L'hyperthermie et l'étouffement comme arme défensive des abeilles



Face à l'invasion de leurs prédateurs, les frelons asiatiques, des abeilles ont développés des stratégies de défenses surprenantes, basées sur la force du nombre.

Le frelon asiatique (Vespa Velutina), récemment importé en France, cause de nombreux dégâts dans les colonies d'abeilles, s'attaquant aux butineuses et aux couvains et affaiblissant la ruche à tel point qu'un nombre restreint de frelons (une demi-douzaine) peut suffire à condamner une colonie[1]. Ces frelons sont originaires d'Asie, où leur proies leur réservent des surprises.

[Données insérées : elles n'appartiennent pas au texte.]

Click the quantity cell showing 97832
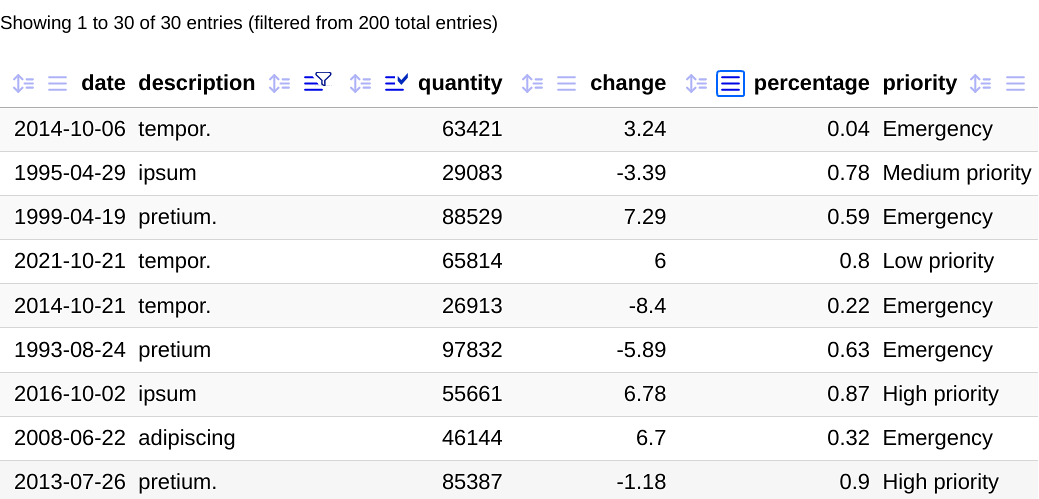point(472,350)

Pour se défendre, les abeilles asiatiques (Apis Cerana) ont développée une technique de combat de masse réchauffant l'assaillant jusqu'à le tuer par hyperthermie : les ouvrières s'accrochent au frelon et s'agglutinent en véritable boule vivante autour de lui, puis réchauffent l'intérieur de la boule en battant des ailes, au point que la température centrale s'élève à plus de 45°C à 47°C (technique appelée thermo-balling). Or la température létale du frelon se situant vers 45°C (plus ou moins 1°C), celui-ci succombe à peu près 5 minutes après le début de l'attaque. La température létale des abeilles étant de 48°C à 50°C, celles-ci sont peu affectées par la chaleur : néanmoins, les ouvrières dépensent leur énergie à la défense plutôt qu'à leur travail habituel (entretien des larves, collecte de ressources), la ruche s'en trouve donc tout de même perturbée.

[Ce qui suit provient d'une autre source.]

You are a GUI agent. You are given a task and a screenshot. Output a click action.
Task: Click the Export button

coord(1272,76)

La vidéo suivante montre les techniques d'attaques du frelon asiatique, ainsi que le thermo-balling (y compris à la caméra infrarouge) des abeilles en réponse à l'assaillant.

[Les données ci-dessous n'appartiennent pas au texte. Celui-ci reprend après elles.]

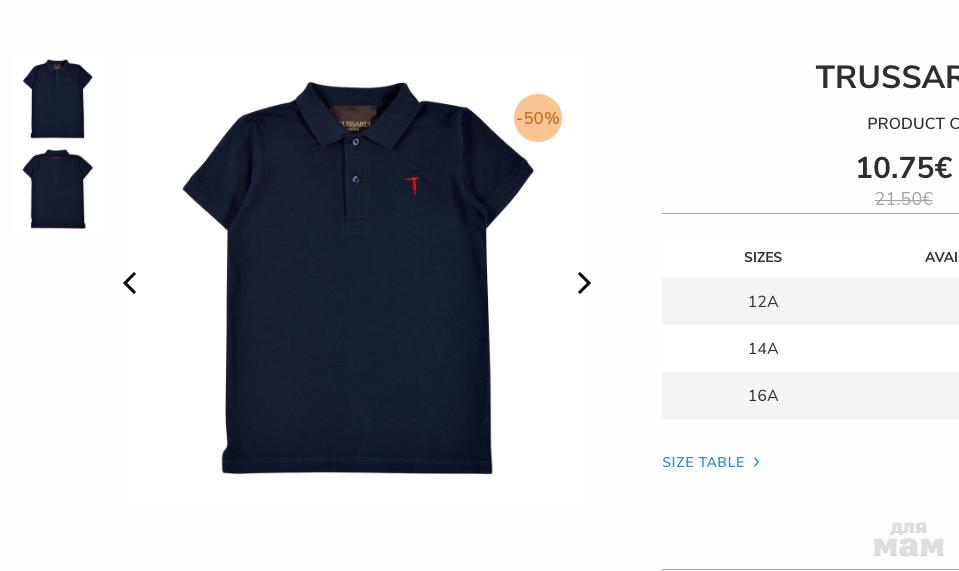Click the для мам watermark logo
The height and width of the screenshot is (571, 959).
909,539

En France, le frelon asiatique (variété nigrithorax) a vraisemblablement été importé dans l'année 2004, les abeilles françaises, ignorantes de la technique de thermo-balling, sont décimées et les apiculteurs sont désormais conscients que l'invasion des frelons asiatiques ne peut être stoppée. Leur comportement de prédation est plus intense que celui du frelon européen (Vespa crabo) à la fois dans le temps de la journée et dans les périodes de l'année.

Pourtant, d'autres stratégies de défense pourraient se développer en parallèle : l'abeille chypriote (Apis mellifera cypria), a perfectionné ses techniques pour parer à l'invasion de frelon orientaux (Vespa orientalis), dont la température létale s'élève elle aussi à 50°C, rendant la technique d'hyperthermie inefficace[2]. L'arme de l'abeille, encore basée sur le nombre, consiste à étouffer l'assaillant en lui soumettant une pression importante et en visant ses organes respiratoires (Asphyxia-balling).

Pour peu qu'un frelon tente d'attaquer la ruche, 150 à 300 ouvrières fondent sur lui pour l'entourer et le bloquer, empêchant ainsi les mouvements respiratoires abdominaux, et bouchant les orifices d'entrée et de sortie d'air. Un nombre plus restreint d'abeille suffit toutefois à faire suffoquer le prédateur, ainsi que le montre la vidéo suivante.




Pour en savoir plus :
[1] Villemant C. & Haxaire J. 2007. "Le Frelon asiatique (Vespa velutina)". In Muséum national d'Histoire naturelle [Ed]. 2004. Inventaire national du Patrimoine naturel.
[2] Papachristoforou A., Rortais A., Zafeiridou G., Theophilidis G., Garnery L., Thrasyvoulou A. et Arnold G. (2007). "Smothered to death: hornets asphyxiated by honeybees". Current Biology, 18 septembre 2007.